# Exercise data
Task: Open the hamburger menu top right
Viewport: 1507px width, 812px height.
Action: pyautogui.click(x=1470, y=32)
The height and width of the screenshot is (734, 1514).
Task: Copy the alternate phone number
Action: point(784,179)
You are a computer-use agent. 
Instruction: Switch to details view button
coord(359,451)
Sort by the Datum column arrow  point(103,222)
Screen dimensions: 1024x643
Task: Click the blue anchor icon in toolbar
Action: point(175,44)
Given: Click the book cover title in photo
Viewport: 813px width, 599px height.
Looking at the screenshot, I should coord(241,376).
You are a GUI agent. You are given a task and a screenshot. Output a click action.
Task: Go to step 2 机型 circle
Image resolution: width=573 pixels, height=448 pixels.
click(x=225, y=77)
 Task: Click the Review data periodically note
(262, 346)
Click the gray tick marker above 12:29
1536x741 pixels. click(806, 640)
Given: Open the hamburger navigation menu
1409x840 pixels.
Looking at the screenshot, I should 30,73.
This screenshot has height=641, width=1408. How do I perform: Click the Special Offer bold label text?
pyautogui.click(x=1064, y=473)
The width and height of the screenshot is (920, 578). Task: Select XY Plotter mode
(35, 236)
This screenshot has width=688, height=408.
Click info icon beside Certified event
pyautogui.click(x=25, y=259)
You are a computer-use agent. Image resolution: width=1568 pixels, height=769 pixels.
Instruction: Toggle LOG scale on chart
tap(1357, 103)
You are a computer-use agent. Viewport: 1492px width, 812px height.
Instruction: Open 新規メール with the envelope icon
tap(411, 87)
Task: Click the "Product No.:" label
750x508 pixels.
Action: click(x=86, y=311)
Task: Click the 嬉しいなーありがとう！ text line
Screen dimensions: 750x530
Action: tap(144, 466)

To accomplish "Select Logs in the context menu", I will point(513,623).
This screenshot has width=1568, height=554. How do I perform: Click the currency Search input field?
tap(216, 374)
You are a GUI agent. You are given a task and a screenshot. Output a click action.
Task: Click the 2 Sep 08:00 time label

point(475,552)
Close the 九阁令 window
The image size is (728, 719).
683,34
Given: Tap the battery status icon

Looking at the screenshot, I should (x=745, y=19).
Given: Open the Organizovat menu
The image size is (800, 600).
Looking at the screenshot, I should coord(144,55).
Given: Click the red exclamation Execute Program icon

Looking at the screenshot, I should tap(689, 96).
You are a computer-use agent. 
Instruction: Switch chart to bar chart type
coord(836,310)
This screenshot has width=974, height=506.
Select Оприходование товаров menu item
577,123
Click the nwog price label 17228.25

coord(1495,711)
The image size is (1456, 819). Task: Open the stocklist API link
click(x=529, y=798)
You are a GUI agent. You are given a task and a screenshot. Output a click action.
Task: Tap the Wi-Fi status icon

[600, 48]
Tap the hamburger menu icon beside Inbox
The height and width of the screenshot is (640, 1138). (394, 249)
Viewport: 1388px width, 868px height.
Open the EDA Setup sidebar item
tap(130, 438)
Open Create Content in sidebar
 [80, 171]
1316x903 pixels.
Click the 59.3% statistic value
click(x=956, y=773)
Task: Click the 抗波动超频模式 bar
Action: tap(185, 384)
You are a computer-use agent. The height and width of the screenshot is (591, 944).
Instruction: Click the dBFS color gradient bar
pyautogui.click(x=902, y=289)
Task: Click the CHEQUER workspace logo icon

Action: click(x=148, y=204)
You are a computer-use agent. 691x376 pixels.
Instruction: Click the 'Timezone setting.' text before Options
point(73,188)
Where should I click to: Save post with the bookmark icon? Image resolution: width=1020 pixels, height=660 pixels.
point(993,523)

# Objective
Recast the material as a numbered list, starting at its first line and stopping after the line that contains "pyautogui.click(x=1064, y=473)". Leave out any blank lines.

# Response
1. Task: Open the hamburger menu top right
2. Viewport: 1507px width, 812px height.
3. Action: pyautogui.click(x=1470, y=32)
4. The height and width of the screenshot is (734, 1514).
5. Task: Copy the alternate phone number
6. Action: point(784,179)
7. You are a computer-use agent. 
8. Instruction: Switch to details view button
9. coord(359,451)
10. Sort by the Datum column arrow  point(103,222)
11. Screen dimensions: 1024x643
12. Task: Click the blue anchor icon in toolbar
13. Action: point(175,44)
14. Given: Click the book cover title in photo
15. Viewport: 813px width, 599px height.
16. Looking at the screenshot, I should coord(241,376).
17. You are a GUI agent. You are given a task and a screenshot. Output a click action.
18. Task: Go to step 2 机型 circle
19. Image resolution: width=573 pixels, height=448 pixels.
20. click(x=225, y=77)
21.  Task: Click the Review data periodically note
22. (262, 346)
23. Click the gray tick marker above 12:29
24. 1536x741 pixels. click(806, 640)
25. Given: Open the hamburger navigation menu
26. 1409x840 pixels.
27. Looking at the screenshot, I should 30,73.
28. This screenshot has height=641, width=1408. How do I perform: Click the Special Offer bold label text?
29. pyautogui.click(x=1064, y=473)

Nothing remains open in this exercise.